Hu Ping, a famous political commentator living in the United States, editor-in-chief of "Beijing Spring"
Xia Ming, Professor of Political Science, City University of New York
Chen Kuide, Doctor of Philosophy, Fudan University. Executive Chairman of the Princeton China Society
Zhang Wei Former Director of China Economic Research Center, University of Cambridge
Yongchuan Liu Ph.D. in Sociology, Stanford University
Writer of Xie Xuanjun's TV film "Heshang"
Xu Sijian, Associate Researcher, Institute of Political Science, Academia Sinica
Zhang Tiezhi, Columbia University Political Science PhD Candidate
Luo Wenjia Publisher of "Second Party Outside" magazine
Meng Lang poet
Zhang Boxu Ph.D., Department of Philosophy, Graduate School of Chinese Academy of Social Sciences
Xia Yeliang, Professor, Department of Economics, Peking University
Zeng Jianyuan, Associate Professor, Department of Administration, Chung Hwa University
Table of contents
◎The president's words:
Social Movement and Democracy Deepening Wang Dan
◎Social Movements: Hong Kong, Macau, China
"Occupy Central with Love and Peace" Campaign Outline
The Day and Night of "630": A Record of Social Movement in Macau, So Jiahao
Beliefs, Legislative Principles and Strategies for Rights Protection of Chinese Farmers' Land Rights Li Jinzhi
Sixty Years of Mainland Constitutional Democracy Movement (serial) Chen Ziming
◎World Watch:
A bird's-eye view of Indonesian Hakka and his research Zeng Jianyuan
Wang Yaohan before leaving again
◎Album: A Centennial Review of Xinhai
Intense Battle in Spring Rain (5) Wang Lingyun
Sixty Years of Democracy Movement in Mainland China (Part 1)
——Introduction to "Democracy Movement in China"
Chen Ziming
The purpose of this article is to discuss the meaning of the democratic movement, the origin of the Chinese democratic movement and the basic context of the democratic movement in mainland China over the past sixty years.
An overview of the democratic movement
The definition of "movement" related to this article in the dictionary is: an organized, purposeful and powerful mass activity in politics, culture, production, etc.

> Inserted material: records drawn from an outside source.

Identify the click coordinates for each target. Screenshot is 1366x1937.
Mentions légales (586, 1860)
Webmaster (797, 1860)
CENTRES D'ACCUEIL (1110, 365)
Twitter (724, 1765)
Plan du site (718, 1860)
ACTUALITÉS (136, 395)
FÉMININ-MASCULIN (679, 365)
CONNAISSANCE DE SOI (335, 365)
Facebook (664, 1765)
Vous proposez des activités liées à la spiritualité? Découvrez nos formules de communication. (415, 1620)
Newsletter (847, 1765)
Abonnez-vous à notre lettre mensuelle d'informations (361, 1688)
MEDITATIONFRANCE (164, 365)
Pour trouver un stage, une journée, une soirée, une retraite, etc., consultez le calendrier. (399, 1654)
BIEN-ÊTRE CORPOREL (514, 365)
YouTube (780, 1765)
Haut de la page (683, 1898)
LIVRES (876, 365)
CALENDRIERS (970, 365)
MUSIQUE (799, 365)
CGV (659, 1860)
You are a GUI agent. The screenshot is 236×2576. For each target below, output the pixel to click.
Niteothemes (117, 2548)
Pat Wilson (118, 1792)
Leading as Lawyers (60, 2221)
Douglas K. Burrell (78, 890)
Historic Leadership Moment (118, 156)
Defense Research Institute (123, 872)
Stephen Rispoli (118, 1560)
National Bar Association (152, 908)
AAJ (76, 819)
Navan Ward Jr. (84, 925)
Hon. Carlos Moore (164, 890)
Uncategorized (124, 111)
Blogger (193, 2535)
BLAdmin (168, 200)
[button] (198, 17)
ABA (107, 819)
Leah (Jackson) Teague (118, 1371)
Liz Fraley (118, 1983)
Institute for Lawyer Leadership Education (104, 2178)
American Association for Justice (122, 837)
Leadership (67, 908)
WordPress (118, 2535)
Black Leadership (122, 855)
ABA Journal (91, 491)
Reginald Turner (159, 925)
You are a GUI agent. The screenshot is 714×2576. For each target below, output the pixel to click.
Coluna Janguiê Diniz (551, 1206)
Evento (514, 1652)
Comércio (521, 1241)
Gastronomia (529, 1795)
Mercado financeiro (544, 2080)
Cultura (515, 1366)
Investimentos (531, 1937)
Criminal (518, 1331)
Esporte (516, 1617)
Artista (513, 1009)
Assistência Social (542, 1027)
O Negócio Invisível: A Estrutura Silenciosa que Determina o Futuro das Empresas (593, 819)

A democratic movement is a political mass activity, or a political movement.
"Moving the Masses" and "Mass Movements"
Mass activities can be divided into two types, one is collective activities instigated or even forced by those in power, and the other is collective activities mobilized and organized by the people themselves. We call the former "moving masses" and the latter "mass movements".
The "Intellectual Youths Going to the Mountains to the Countryside Movement" that forced population migration, the "Public Canteen Movement" that forced peasants and citizens to eat big pots of rice, and the "Five Antis Movement" that squeezed funds for the war to "Resist America and Aid Korea" from the pockets of private capitalists. The "movement to clean up the ranks of the class," in which the masses are made the object of dictatorship, are examples of "moving the masses." Most of the "movements" in the Mao era belonged to the "moving masses". During the Deng Xiaoping era, he wanted to launch an "anti-liberalization movement", but the masses did not buy it, and they couldn't find a few critical articles after paying high prices. This shows that "moving the masses" is no longer feasible.
Wang Haiguang's recent article revealed the "anti-grain expropriation" and "people's uprising" in various parts of Guizhou in 1950, (Note 1) Gao Wangling's "Great Leap Forward" period of the "Great Leap Forward" in many parts of the country's "reverse behavior" of farmers in many parts of the country , (Note 2) During the height of the Cultural Revolution, the organization of temporary workers and contract workers, the “National Red Workers Rebellion Corps,” fought for equal pay for equal work and equal wages and benefits with regular workers. This was the true “mass movement”. ". But these movements are hardly political movements.
"Mass movements" can be divided into social movements and political movements. The former aims to change the existing social value trends, specific interest distribution patterns and rigid social life customs, while the latter aims to change the mode and procedure of the polity, that is, the mandatory value distribution system. In other words, the former involves who gets a little more and who gives in a little; the latter involves who gets the distribution and how.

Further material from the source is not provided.